[Stored data entries]
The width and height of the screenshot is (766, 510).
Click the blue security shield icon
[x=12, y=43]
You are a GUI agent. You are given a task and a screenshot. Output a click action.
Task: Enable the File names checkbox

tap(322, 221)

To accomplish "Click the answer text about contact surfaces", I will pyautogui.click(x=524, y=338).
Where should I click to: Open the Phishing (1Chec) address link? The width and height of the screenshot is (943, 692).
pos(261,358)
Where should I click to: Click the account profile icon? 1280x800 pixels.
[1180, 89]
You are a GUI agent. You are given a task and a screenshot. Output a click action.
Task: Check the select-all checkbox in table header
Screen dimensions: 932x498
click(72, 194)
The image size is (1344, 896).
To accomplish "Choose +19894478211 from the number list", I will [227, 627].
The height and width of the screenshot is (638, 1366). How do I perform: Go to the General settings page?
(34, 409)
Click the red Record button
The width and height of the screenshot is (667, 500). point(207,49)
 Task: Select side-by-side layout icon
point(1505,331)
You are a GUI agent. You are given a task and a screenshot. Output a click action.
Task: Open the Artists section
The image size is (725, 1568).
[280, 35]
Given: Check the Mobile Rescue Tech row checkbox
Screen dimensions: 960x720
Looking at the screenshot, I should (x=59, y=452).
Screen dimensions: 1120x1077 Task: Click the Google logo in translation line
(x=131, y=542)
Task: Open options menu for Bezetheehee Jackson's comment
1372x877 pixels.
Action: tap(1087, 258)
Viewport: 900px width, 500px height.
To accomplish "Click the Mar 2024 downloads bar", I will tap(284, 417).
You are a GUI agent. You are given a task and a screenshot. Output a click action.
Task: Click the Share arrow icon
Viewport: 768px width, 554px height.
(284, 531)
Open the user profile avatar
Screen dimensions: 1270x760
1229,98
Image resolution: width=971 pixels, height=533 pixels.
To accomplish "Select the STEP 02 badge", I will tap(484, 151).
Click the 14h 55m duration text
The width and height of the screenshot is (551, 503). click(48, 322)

* **ASSIGNED TASK**
Exactly the lines from the one containing "1372x877 pixels." through the final line above, and only those, should be given again.

* **RESPONSE TO THE TASK**
1372x877 pixels.
Action: tap(1087, 258)
Viewport: 900px width, 500px height.
To accomplish "Click the Mar 2024 downloads bar", I will tap(284, 417).
You are a GUI agent. You are given a task and a screenshot. Output a click action.
Task: Click the Share arrow icon
Viewport: 768px width, 554px height.
(284, 531)
Open the user profile avatar
Screen dimensions: 1270x760
1229,98
Image resolution: width=971 pixels, height=533 pixels.
To accomplish "Select the STEP 02 badge", I will tap(484, 151).
Click the 14h 55m duration text
The width and height of the screenshot is (551, 503). click(48, 322)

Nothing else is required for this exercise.